La fête des coureurs

La course à pied est un sport très solitaire. À part quelques sorties en groupe, les entraînements se font habituellement en solo. Justement, lorsqu’une compétition majeure est organisée, tous les coureurs sont heureux de  se rencontrer et de se mesurer.

Dimanche, le 28 septembre, j’ai assisté en tant qu’accompagnateur, motivateur et observateur au marathon "rock ’n’ roll" de Montréal. En effet, par défi, mon ami Serge tentait un premier marathon à l’âge de 58 ans après un an d’entraînement méticuleux et rigoureux.

Il serait facile cette semaine de vous énumérer les principales blessures observées à la course à pied. Les tendinites d’Achille, les périostites, les élongations musculaires et les crampes sont le lot de tous les coureurs de longue distance. Par contre, il est beaucoup plus difficile de vous parler des problèmes de santé et des visites chez le médecin qui ont été évitées grâce à l’entraînement quotidien.  Les bienfaits de l’activité physique sont maintenant reconnus universellement. Des problèmes comme la haute tension artérielle, le diabète, l’obésité sont beaucoup plus lourds et coûteux à traiter qu’une périostite du coureur.

Je tiens à souligner que j’ai été agréablement surpris par la qualité de l’organisation et par l’implication essentielle de nombreux bénévoles. Par une température idéale, j’ai pris le soin de me mêler à la masse des coureurs et des spectateurs, au départ, à la mi-parcours et à l’arrivée afin de me tremper dans l’ambiance. L’an passé, de nombreuses critiques avaient été relevées par les médias.

Avant le départ du marathon, il était impressionnant de voir une marée d’athlètes de tous les âges et de toutes les morphologies mais avec la même détermination de vouloir terminer la difficile épreuve  de 42.2 km.

Même à 8 heure le matin, un groupe musical "Rock ‘n’ Roll" de qualité, animait la foule sur le pont Jacques Cartier. J’ai pu y observer les habitudes, les coutumes et les superstitions de certains coureurs :

Les étirements spéciaux des uns.

Les réchauffements aller-retour des autres.

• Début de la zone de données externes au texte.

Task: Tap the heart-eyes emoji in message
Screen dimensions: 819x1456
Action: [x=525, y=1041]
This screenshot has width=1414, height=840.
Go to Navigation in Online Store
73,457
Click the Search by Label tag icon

L’application de baumes secrets.

L’absorption de liquide énergétique.

Chacun a sa recette gagnante.

  

On y remarque toutes sortes d’habillements de différentes couleurs, même un participant déguisé en clown et courant pieds nus. Des espadrilles de toutes les marques, allant du très souple et léger au support total.

Plusieurs coureurs sont en confiance avec le sentiment du devoir accompli, un peu comme un élève qui a bien étudié et qui a hâte de montrer ce qu’il sait à son examen.

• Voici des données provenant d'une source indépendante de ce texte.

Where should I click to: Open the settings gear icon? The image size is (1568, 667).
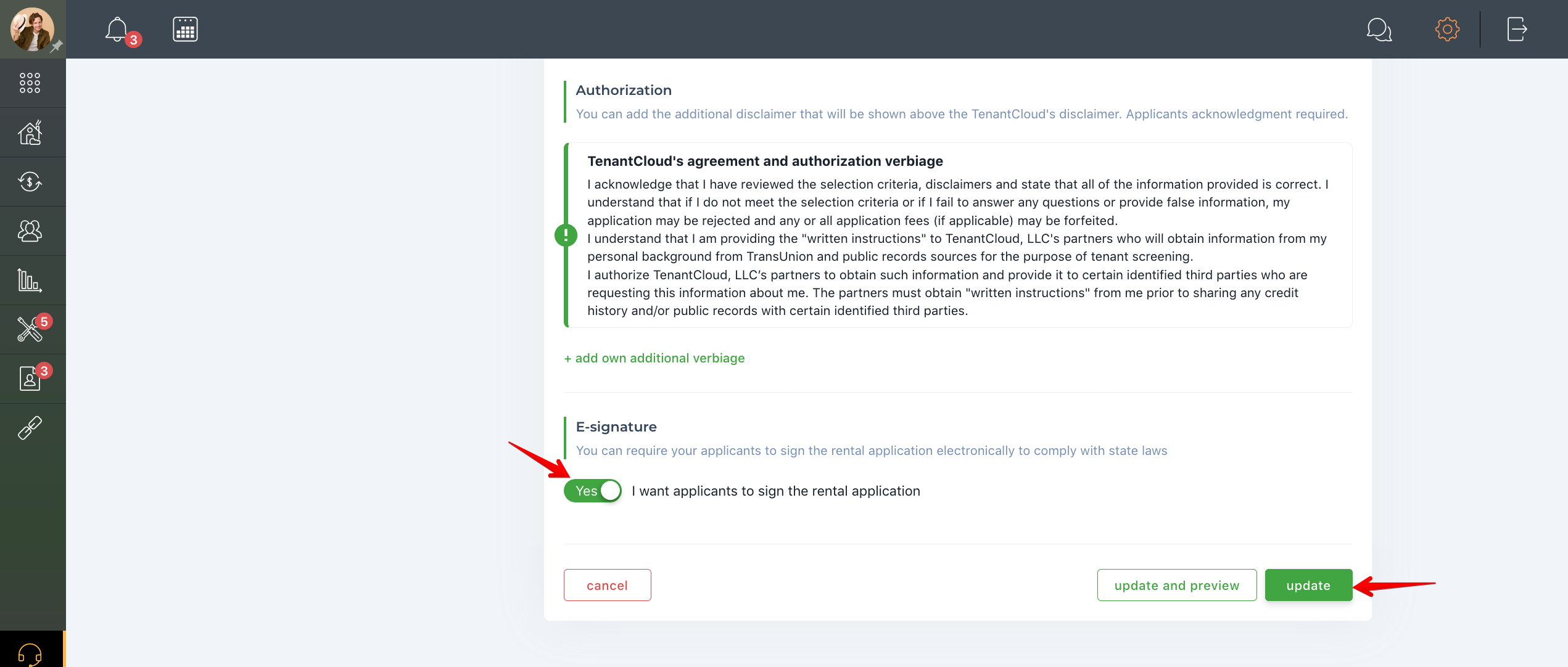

D’autres sont inquiets devant l’ampleur de la tâche à accomplir se demandant s’ils se sont assez entraînés dans les mois précédents. Dans la masse de coureurs, ils se comparent et ils voient de  très bons joggers compétitifs et impressionnants.

Pour compléter un marathon, on ne peut pas tricher à l’entraînement car les crampes, les douleurs à l’estomac et le "mur" vous attendent à chaque virage.

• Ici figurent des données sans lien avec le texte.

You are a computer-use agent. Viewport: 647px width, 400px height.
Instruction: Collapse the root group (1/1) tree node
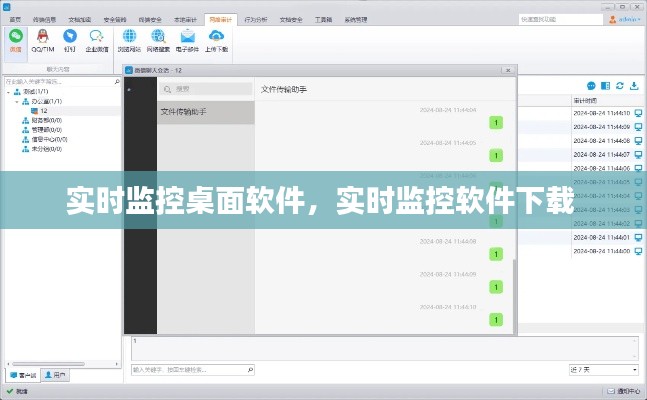pos(8,91)
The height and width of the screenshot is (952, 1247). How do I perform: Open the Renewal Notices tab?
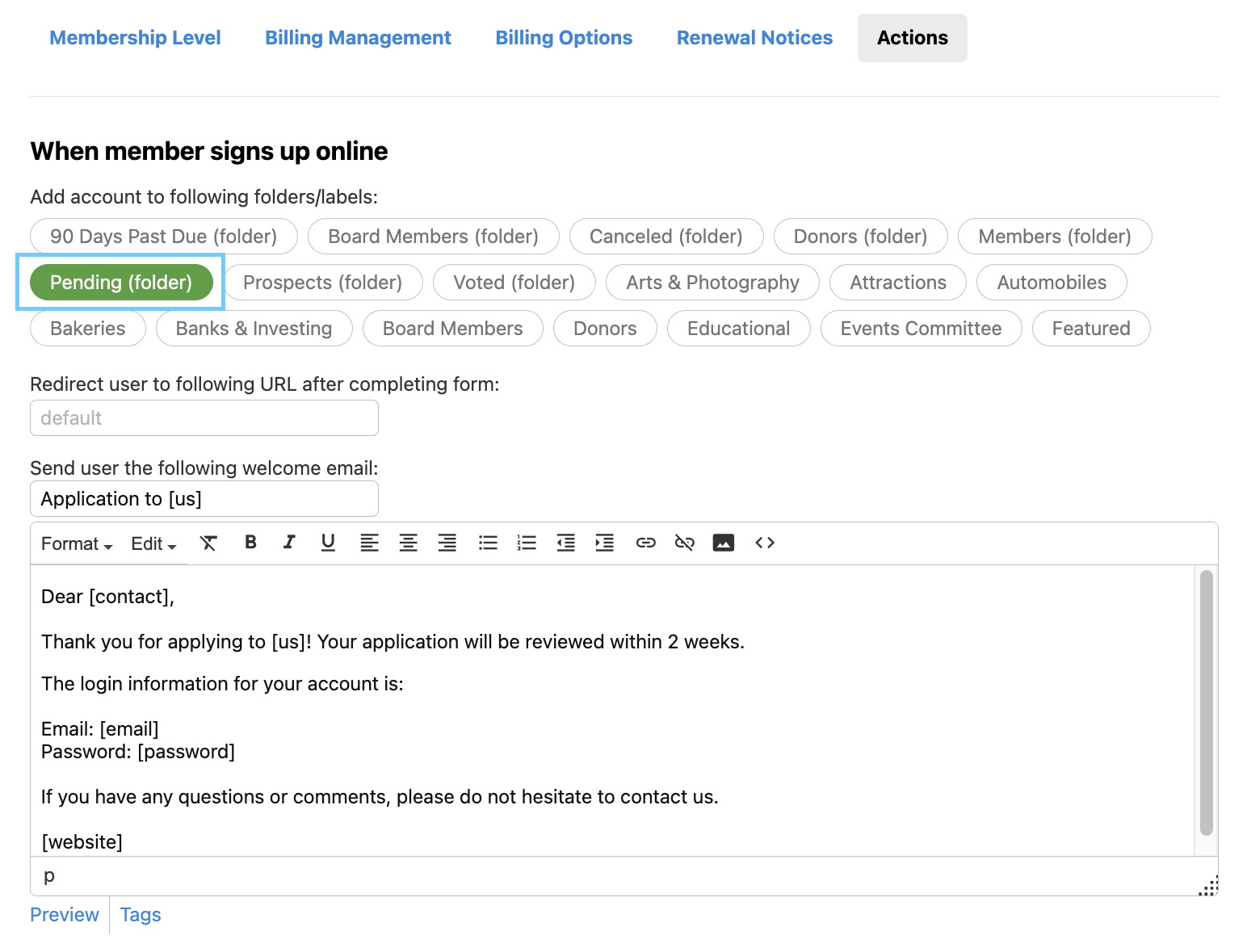(754, 38)
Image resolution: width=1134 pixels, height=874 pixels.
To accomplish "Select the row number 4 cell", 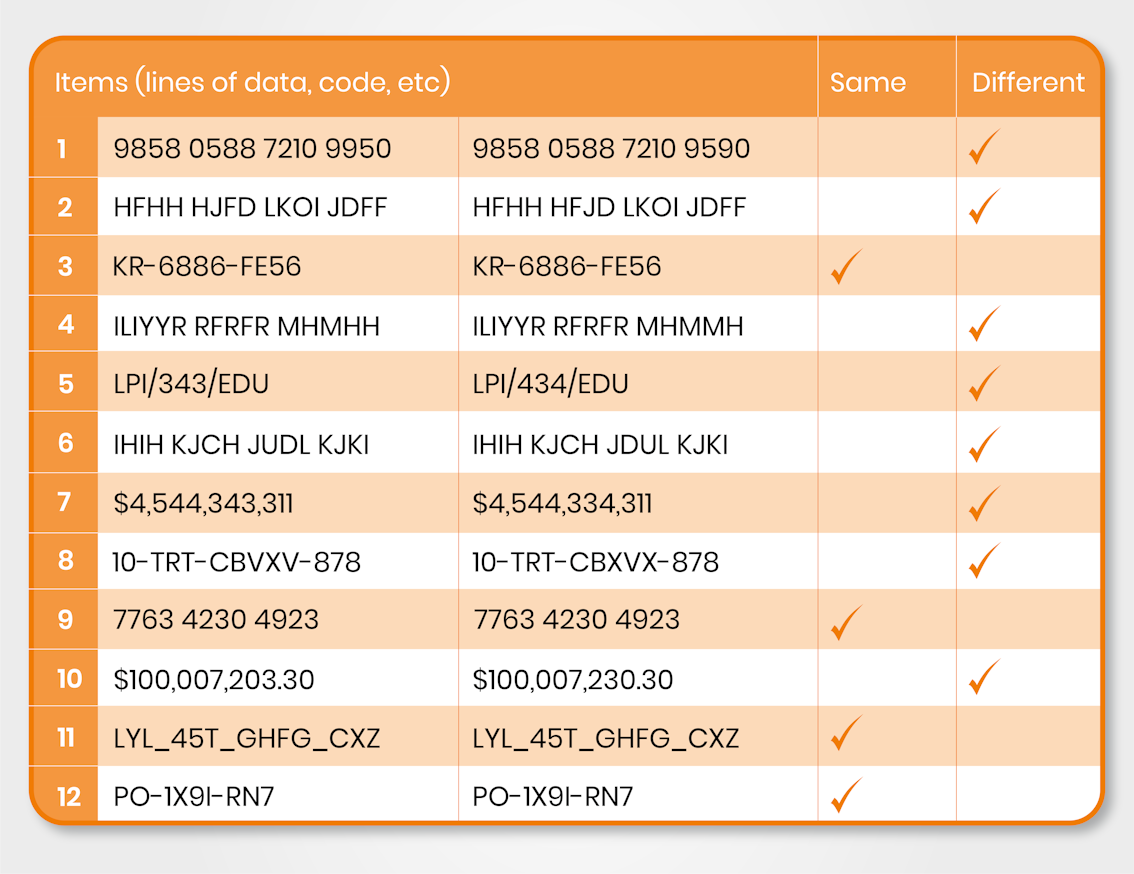I will click(x=66, y=325).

Après une marche d’environ 10 km, je me retrouve à mi-parcours du marathon bien situé sur le boulevard St-Joseph. Déjà certains coureurs souffrent de la chaleur.

À ce point, vers 10h30 A.M., la population Montréalaise est debout et très nombreuse à soutenir la Horde de coureurs.

Même que certaines personnes encourageaient les participants en les appelants par leur prénom. Quelle mémoire! Elles les connaissaient tous! C’est plus tard que je me suis aperçu que le prénom du coureur était inscrit sur le dossard!

Durant la course,  de nombreux comportements nous démontrent aussi le dépassement dont l’être humain est capable pour vaincre l’adversité. Pas question d’abandonner.

Encore 5 km de marche et je me retrouve à l’arrivée où une foule considérable de partisans encouragent bruyamment et  avec entrain les derniers efforts.

Certains coureurs sprintent pour le dernier 100 mètres. D’autres, peu nombreux, ralentissent, le temps n’étant pas important pour eux. La majorité suit son rythme de croisière. À la fin, effondrements fréquents à la ligne d’arrivée, signe d’une délivrance physique et psychologique bien méritée!

Dure journée! À peu près 15 km de marche. C’est fatiguant un marathon! Bravo à tous les coureurs pour vos efforts et pour votre investissement dans votre santé.